## WORK TO COMPLETE
Return the listing that follows exactly, with no pictures included.

## GIVEN RECORDS
┌────────
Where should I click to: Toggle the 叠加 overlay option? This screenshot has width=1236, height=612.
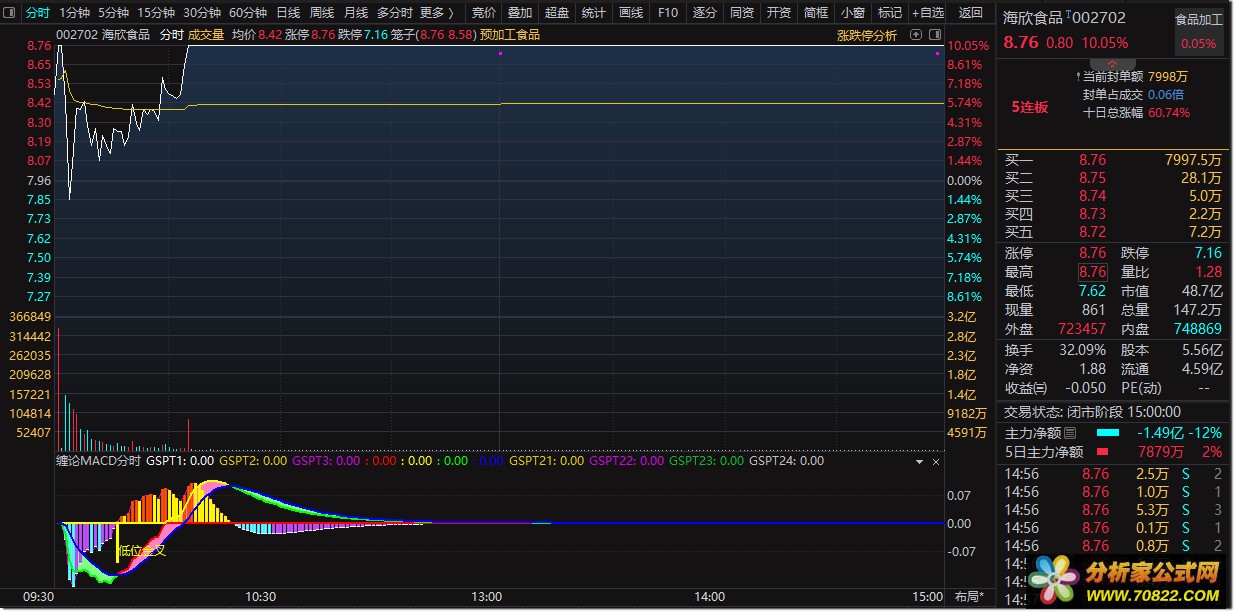[x=520, y=13]
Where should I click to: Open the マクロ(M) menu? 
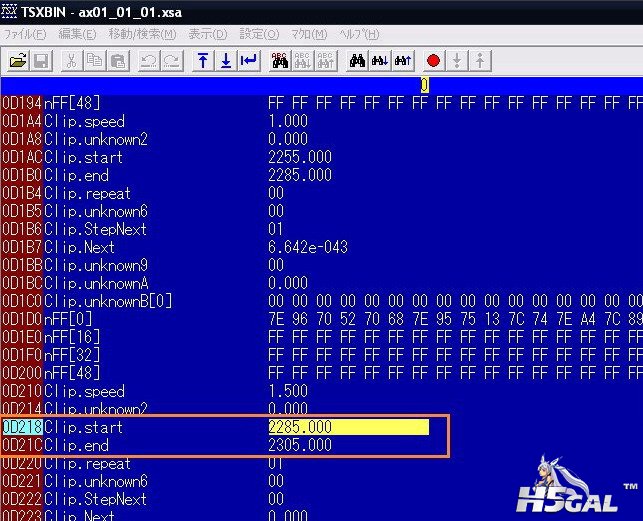[x=307, y=34]
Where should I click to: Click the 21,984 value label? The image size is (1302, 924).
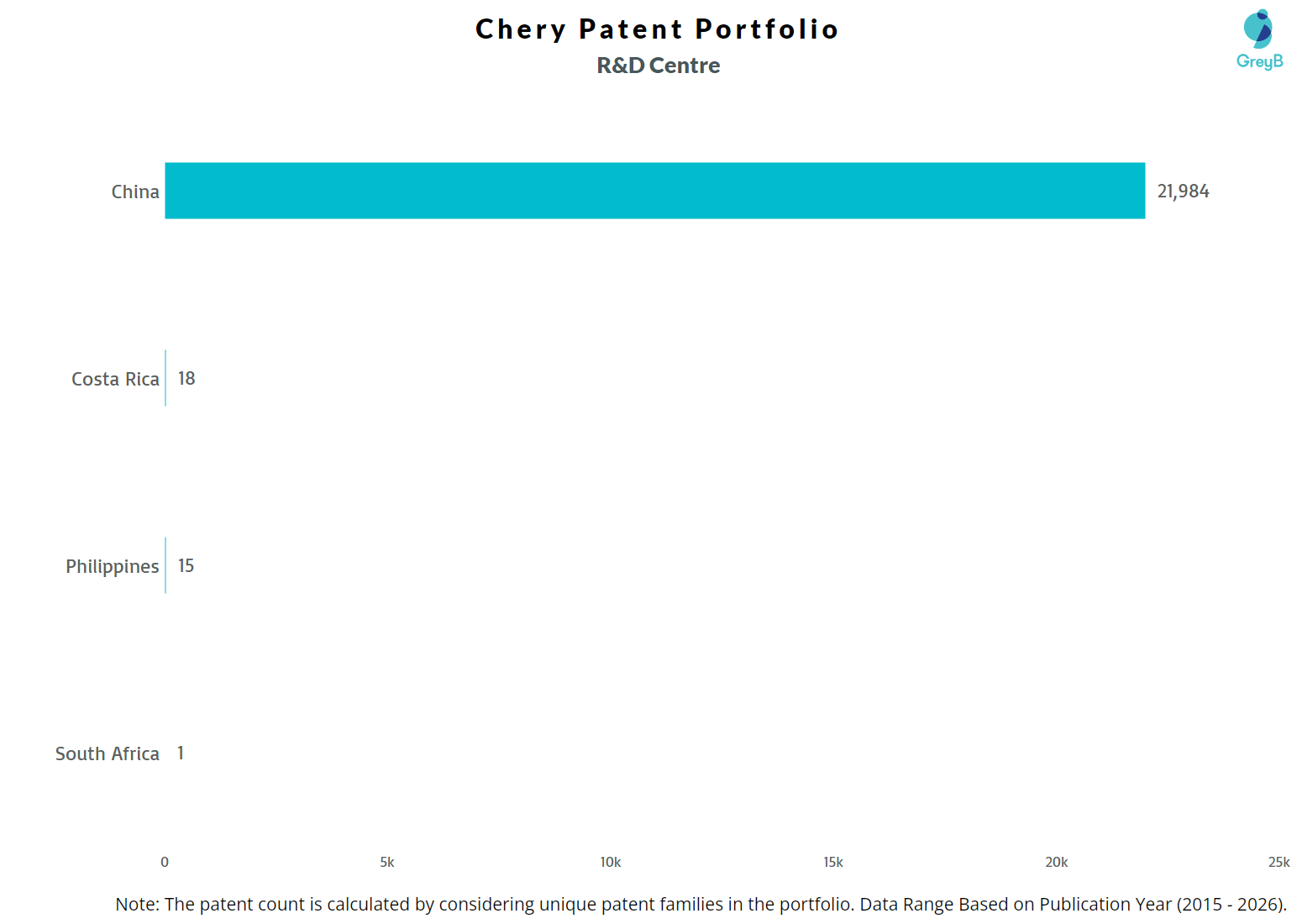[1183, 192]

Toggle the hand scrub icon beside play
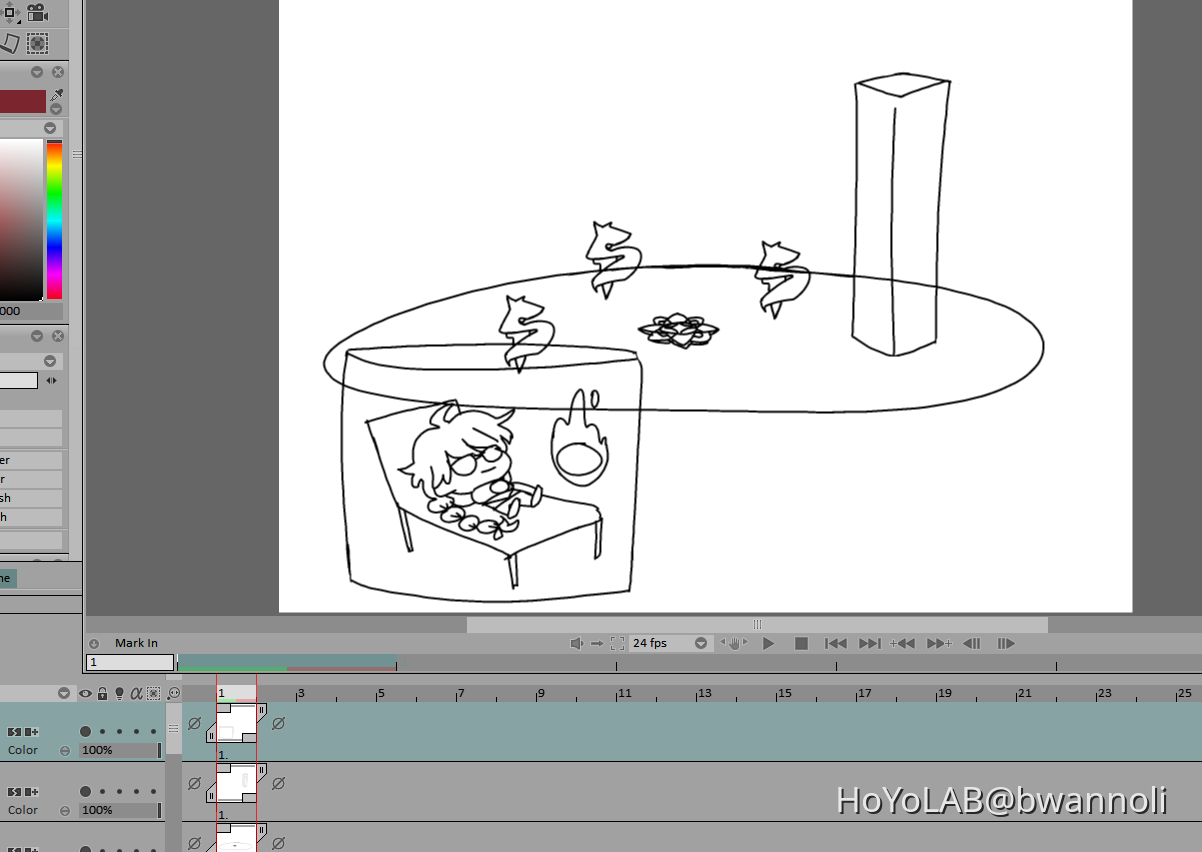(734, 643)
└────────
## REPLY TO THE EXERCISE
Where should I click to: Toggle the 叠加 overlay option? This screenshot has width=1236, height=612.
[x=520, y=13]
Where should I click to: Open the マクロ(M) menu? 
[x=307, y=34]
Where should I click to: Click the 21,984 value label? The image size is (1302, 924).
[1183, 192]

Toggle the hand scrub icon beside play
(734, 643)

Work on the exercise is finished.